The high-tech cameras used by Wichita police to monitor crime and potential crime in Old Town are a needed component of public safety for the city’s top entertainment district.
When those cameras are used to identify and catch traffic violations, it raises questions about fairness and whether the city has created a revenue stream on the backs of those who live and work in Old Town and those who visit the district for entertainment. The “Big Brother” feeling intensifies.
Daytime drivers in the Old Town area the past two weeks have noticed parked police cruisers, waiting for instructions from colleagues back at City Hall. The City Hall employees watch monitors that stream video from the Old Town cameras and alert the officers of traffic violations such as rolling stops, running red lights, improper turns and other offenses.
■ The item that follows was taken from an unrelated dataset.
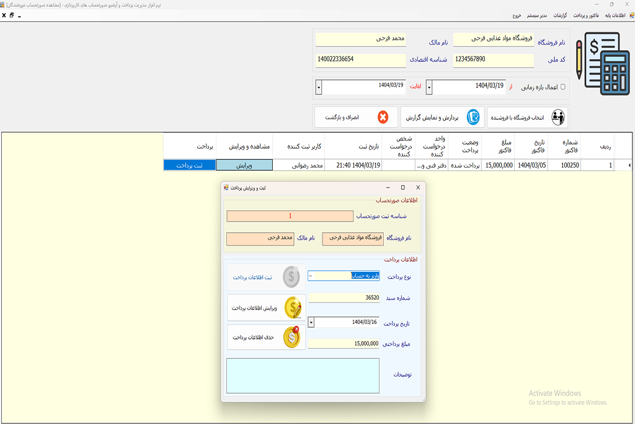Screen dimensions: 635x424
Task: Click the app icon in payment dialog title bar
Action: [x=226, y=187]
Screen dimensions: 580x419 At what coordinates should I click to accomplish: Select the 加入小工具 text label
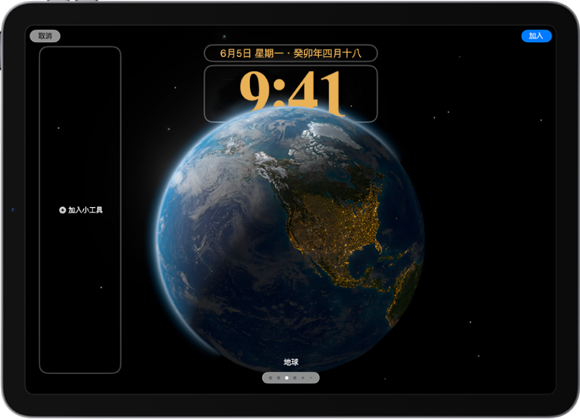[85, 210]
(Transparency note: Employees of The Wichita Eagle are among those who have been ticketed.)
Sgt. Kelly O’Brien told reporters he hoped people didn’t perceive it as “Big Brother.” “It’s just a way for officers to enhance their abilities to protect the community and improve traffic safety and also improve officer safety,” he said.
“Protect the community” through issuing a citation to a driver who didn’t turn into the first available lane?
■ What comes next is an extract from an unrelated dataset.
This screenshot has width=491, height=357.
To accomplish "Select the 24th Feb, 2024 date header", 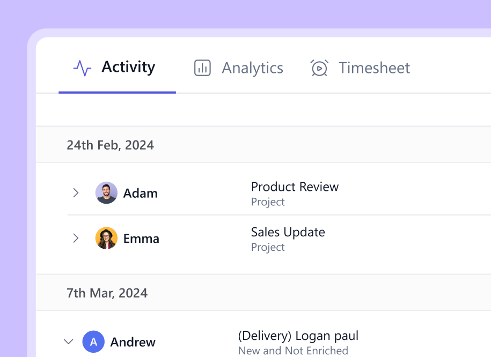I will (x=110, y=145).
“Improve traffic safety” by pulling someone over who didn’t come to a full stop with no traffic around?
Yes, those are legitimate traffic offenses. But many of those citations are begging for a challenge in court.
Police are confident that video recordings of traffic offenses will stand up to challenges. But in a recent Kansas.com video about the system, a police staffer is seen monitoring at least six cameras at once.
Can his attention be solely on one monitor? Those staffers will feel pressure to be 100-percent correct in their video analysis. If it gets to court, it will have all the makings of an NFL replay review: ruling is confirmed, ruling is overturned.
Then there’s selective enforcement. Using cameras to bust drivers means different enforcement in different areas of the city. Failing to come to a complete stop at the relatively quiet intersection of Third and Mead in Old Town can be much more harmful to your driving record than at any other stop sign outside Old Town. Is that fair?
Without camera monitoring at other places within the city, there’s a real chance Old Town could see business suffer because drivers avoid the area – just as sober drivers try to avoid mandatory checkpoints on weekend nights.
Police say they’ve already seen fewer traffic stops because drivers know the cameras are watching. But is that because we’re being better drivers or because we avoid the area?
The Old Town camera system’s primary purpose – keeping people in a popular entertainment district safe from crime and catching those who commit criminal acts – is needed. The cameras helped police last week locate a man who allegedly beat up another man. Cameras make Old Town safer and give customers a sense of security.
But “Big Brother” is watching at other times. Wichita drivers will decide if it’s worth the concern of a traffic stop to shop in Old Town or enjoy its nightlife.